* Extracted entries:
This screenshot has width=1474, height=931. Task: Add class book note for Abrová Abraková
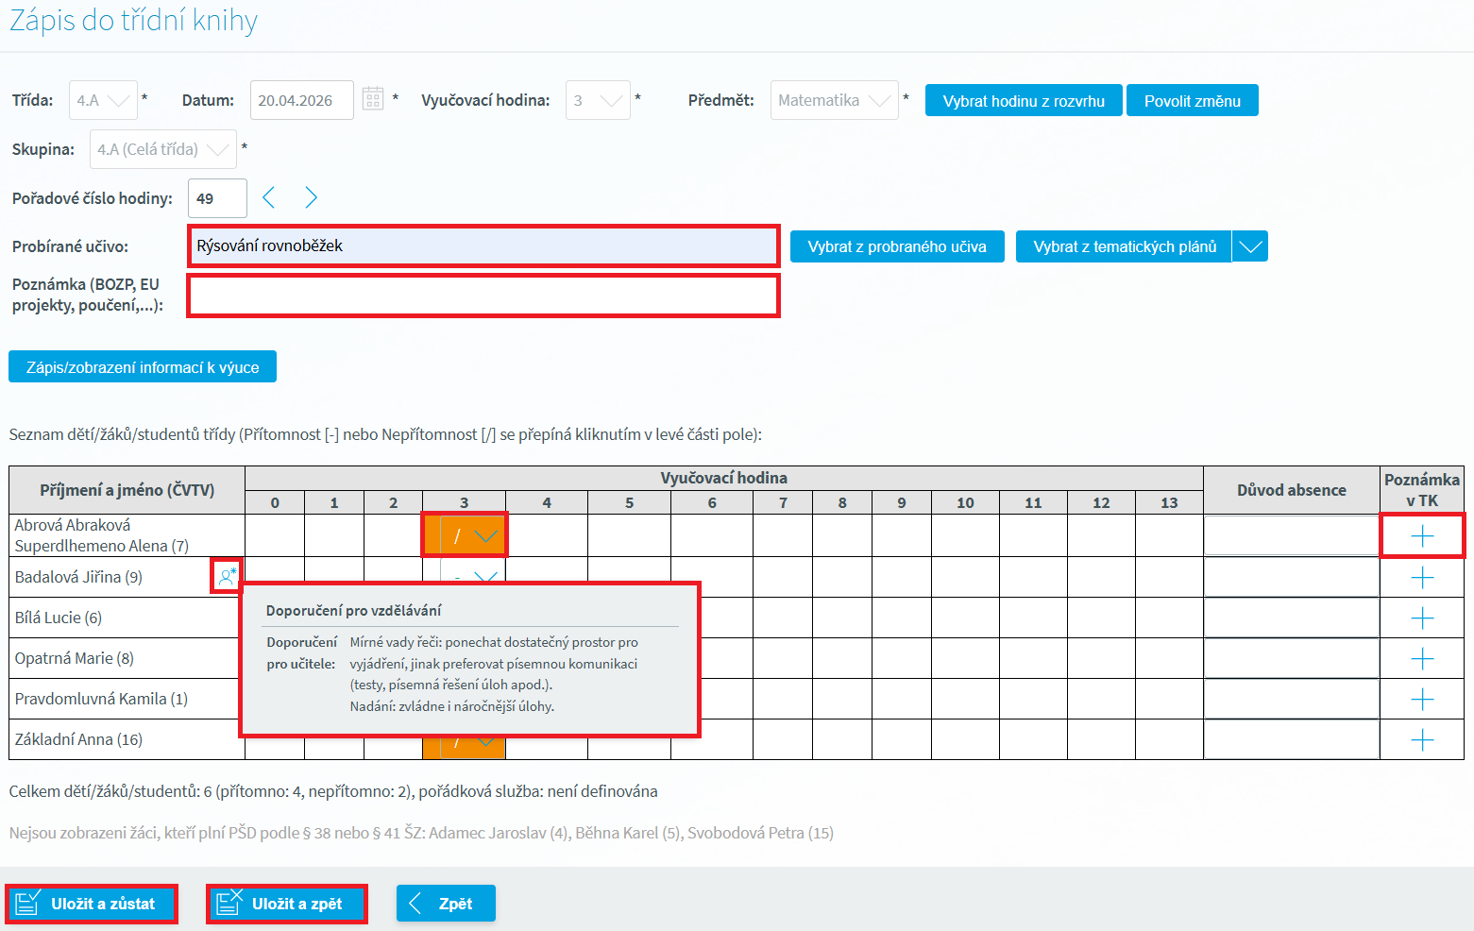coord(1421,536)
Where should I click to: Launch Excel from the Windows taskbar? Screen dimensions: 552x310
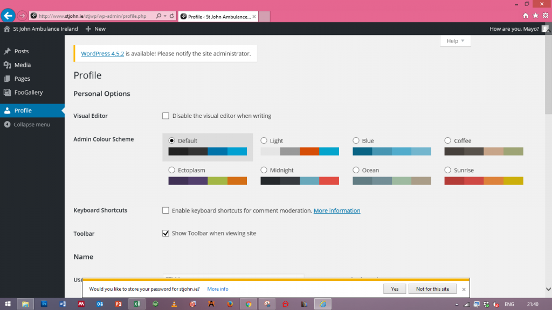(x=137, y=304)
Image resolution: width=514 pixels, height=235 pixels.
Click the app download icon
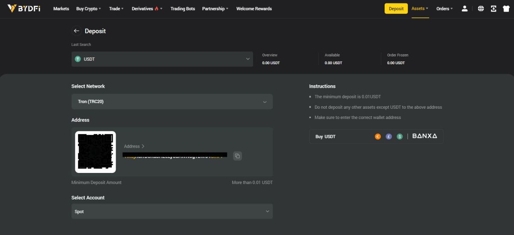click(493, 9)
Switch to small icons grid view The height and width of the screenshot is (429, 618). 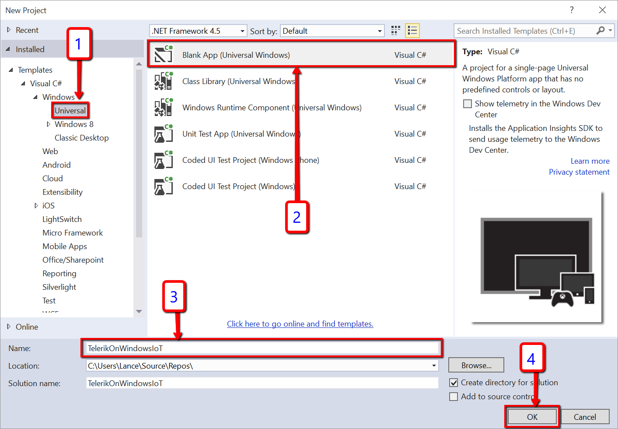click(x=395, y=31)
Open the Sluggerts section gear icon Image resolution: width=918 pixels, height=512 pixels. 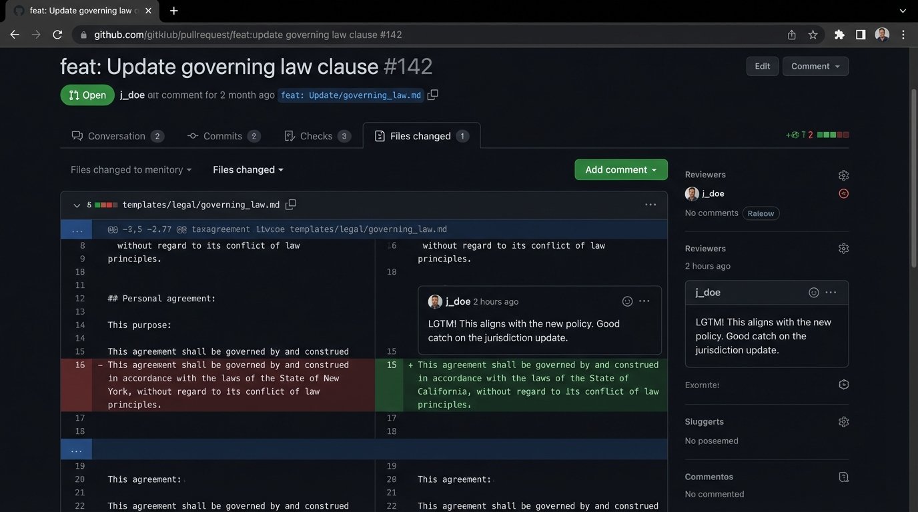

* What the task requires: After dropping the pictures, please set down the lines from the beginning of the listing through the line containing "Image resolution: width=514", both included, exactly as they stand.

* Exercise response:
This screenshot has width=1474, height=931. Task: Add class book note for Abrová Abraková
coord(1421,536)
Where should I click to: Launch Excel from the Windows taskbar? Screen dimensions: 552x310
(x=137, y=304)
Image resolution: width=514 pixels, height=235 pixels.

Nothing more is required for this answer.